MSc Thesis Abstract - David Pinney
This three student project set out to investigate tools for the modelling of the closure event of Mechanical Heart Valves.
This part of the study aimed to investigate the possibility of determining the closing speeds of a Mechanical Heart Valve (MHV) in an in-vitro environment, using Continuous Wave (CW) Doppler Ultrasound. The closing speed of the MHV leaflets provides important information for the calculation of the dynamic stresses and potential structural damage to the valve.

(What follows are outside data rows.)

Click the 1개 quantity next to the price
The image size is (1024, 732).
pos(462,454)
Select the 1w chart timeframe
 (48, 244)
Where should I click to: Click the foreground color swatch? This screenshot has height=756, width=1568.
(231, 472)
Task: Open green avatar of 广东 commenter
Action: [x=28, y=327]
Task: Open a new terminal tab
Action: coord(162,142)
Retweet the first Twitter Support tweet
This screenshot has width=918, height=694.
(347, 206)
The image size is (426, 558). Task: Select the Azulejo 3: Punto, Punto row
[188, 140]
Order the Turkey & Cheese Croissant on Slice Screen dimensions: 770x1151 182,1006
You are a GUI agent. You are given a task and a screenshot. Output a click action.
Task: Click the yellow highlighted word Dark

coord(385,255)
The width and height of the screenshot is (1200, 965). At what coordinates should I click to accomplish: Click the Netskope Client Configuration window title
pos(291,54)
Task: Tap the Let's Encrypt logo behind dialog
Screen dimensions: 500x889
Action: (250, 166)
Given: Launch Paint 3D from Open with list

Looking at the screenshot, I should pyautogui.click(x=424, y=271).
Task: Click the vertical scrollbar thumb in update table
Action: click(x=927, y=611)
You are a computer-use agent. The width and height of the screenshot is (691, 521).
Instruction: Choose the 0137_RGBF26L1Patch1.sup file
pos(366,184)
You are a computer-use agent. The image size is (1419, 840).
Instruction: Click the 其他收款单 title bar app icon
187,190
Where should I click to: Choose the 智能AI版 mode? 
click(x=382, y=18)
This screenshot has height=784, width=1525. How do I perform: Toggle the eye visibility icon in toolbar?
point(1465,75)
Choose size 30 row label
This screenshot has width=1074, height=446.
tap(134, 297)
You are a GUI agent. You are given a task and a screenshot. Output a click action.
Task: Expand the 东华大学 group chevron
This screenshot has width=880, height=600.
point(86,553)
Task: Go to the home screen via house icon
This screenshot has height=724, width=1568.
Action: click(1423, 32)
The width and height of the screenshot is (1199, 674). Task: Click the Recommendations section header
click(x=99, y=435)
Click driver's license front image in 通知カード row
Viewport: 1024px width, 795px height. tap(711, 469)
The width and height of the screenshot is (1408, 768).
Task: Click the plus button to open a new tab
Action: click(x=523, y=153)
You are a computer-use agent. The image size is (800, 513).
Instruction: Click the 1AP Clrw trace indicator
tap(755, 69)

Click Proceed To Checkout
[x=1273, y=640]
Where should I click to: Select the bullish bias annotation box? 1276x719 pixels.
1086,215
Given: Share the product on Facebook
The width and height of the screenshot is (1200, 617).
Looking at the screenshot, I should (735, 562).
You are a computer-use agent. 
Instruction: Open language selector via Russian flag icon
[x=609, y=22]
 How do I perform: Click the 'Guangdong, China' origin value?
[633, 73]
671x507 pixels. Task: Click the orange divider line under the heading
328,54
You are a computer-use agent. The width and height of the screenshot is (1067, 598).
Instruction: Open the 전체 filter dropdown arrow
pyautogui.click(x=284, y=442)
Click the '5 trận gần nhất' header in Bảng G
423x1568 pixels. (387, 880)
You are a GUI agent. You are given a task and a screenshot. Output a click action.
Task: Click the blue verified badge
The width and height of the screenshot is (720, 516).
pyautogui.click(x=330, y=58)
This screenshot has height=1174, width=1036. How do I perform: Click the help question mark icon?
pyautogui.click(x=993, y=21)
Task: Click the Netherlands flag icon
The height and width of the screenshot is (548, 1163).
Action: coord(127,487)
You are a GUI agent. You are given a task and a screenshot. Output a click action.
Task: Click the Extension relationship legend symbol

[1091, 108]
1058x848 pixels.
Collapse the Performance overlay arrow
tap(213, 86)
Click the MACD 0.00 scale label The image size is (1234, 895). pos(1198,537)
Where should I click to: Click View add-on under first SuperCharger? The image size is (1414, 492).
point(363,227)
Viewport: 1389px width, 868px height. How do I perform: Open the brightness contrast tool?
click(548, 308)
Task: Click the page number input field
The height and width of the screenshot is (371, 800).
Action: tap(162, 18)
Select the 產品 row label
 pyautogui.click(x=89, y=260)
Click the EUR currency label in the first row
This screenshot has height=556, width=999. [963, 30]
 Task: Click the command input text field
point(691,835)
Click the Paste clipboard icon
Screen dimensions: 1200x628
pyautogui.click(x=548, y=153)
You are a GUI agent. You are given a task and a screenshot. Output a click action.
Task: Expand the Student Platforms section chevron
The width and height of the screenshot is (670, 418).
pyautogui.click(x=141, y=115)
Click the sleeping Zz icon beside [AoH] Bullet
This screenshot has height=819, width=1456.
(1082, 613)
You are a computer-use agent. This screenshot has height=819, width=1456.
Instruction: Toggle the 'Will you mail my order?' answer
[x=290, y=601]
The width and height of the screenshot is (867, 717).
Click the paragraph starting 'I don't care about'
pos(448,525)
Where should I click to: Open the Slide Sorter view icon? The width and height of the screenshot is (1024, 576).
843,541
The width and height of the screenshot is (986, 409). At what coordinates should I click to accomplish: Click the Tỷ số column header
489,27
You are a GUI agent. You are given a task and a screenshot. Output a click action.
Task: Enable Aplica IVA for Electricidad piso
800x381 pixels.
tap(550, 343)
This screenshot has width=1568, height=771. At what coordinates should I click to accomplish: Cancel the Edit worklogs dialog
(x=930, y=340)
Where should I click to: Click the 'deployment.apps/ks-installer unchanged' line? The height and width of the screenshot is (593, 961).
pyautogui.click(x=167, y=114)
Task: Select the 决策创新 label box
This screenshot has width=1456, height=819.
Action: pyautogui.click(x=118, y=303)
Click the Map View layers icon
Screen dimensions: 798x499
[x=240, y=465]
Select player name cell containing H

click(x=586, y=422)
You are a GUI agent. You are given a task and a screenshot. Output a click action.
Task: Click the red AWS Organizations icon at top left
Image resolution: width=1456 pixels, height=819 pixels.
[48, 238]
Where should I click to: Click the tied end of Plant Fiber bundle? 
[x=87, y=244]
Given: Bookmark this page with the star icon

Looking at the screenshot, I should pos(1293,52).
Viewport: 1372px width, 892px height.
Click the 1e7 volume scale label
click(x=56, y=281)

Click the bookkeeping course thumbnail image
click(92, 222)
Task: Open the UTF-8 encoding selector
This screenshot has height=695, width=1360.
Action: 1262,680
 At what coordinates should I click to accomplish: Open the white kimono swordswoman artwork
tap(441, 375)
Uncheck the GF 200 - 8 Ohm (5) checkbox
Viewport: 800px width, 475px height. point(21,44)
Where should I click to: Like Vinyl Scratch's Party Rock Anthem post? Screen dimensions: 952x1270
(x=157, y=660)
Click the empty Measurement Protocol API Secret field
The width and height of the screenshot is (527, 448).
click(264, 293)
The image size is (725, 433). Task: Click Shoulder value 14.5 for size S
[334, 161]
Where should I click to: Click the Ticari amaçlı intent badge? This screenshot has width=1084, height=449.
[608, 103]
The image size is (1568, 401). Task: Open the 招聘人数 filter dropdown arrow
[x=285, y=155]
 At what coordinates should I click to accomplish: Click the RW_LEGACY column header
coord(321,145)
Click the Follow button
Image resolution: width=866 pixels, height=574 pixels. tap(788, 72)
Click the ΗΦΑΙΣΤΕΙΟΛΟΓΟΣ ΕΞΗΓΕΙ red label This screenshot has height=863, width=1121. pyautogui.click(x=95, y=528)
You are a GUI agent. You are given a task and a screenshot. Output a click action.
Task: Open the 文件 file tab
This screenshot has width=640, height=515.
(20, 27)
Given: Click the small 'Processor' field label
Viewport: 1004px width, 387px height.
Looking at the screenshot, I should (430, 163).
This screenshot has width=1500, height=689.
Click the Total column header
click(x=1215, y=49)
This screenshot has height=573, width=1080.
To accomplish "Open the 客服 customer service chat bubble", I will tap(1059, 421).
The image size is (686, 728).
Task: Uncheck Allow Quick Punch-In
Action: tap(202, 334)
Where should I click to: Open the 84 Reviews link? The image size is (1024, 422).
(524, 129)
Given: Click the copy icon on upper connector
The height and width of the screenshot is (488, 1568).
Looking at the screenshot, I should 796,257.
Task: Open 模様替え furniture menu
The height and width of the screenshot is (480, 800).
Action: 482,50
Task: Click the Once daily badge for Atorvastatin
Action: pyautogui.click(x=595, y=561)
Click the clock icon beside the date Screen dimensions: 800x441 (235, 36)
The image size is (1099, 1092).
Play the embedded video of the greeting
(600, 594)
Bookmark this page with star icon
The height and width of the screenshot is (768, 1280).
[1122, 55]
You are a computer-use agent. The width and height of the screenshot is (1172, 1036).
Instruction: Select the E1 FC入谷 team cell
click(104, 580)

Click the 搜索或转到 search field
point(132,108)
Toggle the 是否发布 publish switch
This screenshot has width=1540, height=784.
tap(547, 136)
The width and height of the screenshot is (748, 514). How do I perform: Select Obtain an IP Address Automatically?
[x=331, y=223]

The first main part of the project aims to use Continuous Wave Doppler ultrasound to measure the velocities involved over the course of the valve closure event. It is anticipated that the closure event has a duration of the order of a few milliseconds. This part of the project is to be further sub-divided into two distinct parts to be carried out by different members of the project team: one to construct and evaluate a suitable test-rig to hold an artificial heart valve rigidly such that a study of the heart-valve dynamics can be undertaken by coupling it with the ultrasound probe. The other sub-part is to devise a method of extracting the information from the analogue output of the ultrasound machine suitable for producing a velocity/time profile in a Personal Computer (PC).
A Shelhigh accelerated rate fatigue tester was used during the course of this study, along with a Huntliegh Healthcare Multi-Dopplex 2 hand-held Doppler ultrasound machine. These were used to investigate the motion of a simple spring-loaded valve and a Bjork-Shiley (BS) monostrut valve. It was found that under the conditions used, the BS valve had a peak closing velocity of between approximately 10cm/s and 17cm/s depending on the simulated heart rate.
The second main part of the project, carried out by the third member of the project team, aims to combine solid and fluid mechanics of the complex heart valve motion and solve them together in a single computational package, Field Operations And Manipulations (FOAM). This could lead eventually to modelling of the heart valve closure dynamics computationally. This can be sub-divided into solving the Poiseuille's equations, leading to modelling of pulsatile flow in an elastic tube and then applying this to artificial heart-valve closure.